A Japanese billionaire had bought it at a cheap price, because it was saddled with a really crappy 114-year lease. But he had actually directed his daughter to buy it (he had never even been to the U.S.), and she and her husband might have stolen it from him. Maybe. Or it might have been a mistake. No one really knows or can agree on it.
But, eventually, the Japanese billionaire realized the building didn’t belong to him, and a long legal saga ensued where he sued his daughter and son-in-law. This exploded into all sorts of lawsuits between a large cast of characters, including Leona Helmsley and – God help us all – a pre-president Donald Trump (the book was written in 2001).
All along, Trump is lurking in the background, like a parasite. He puts up none of this money, and works a deal where he can make millions if he just can just break the 114-year lease. He gets typically theatrical and Machiavellian.

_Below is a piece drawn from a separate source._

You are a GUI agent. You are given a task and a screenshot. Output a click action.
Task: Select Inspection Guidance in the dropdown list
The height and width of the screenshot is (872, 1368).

It’s well-researched, and well-written, but in the end, I couldn’t help but think: who cares? It’s basically a book about a very specific and esoteric legal fight that had virtually no ramifications or consequences outside of an exclusive circle of very rich people.
I came away thinking they were all pretty horrible, and they all deserved the drama and heartache they created for themselves.
- I have read this book. According to my records, I completed it on August 7, 2022.
- This book is currently in my home library.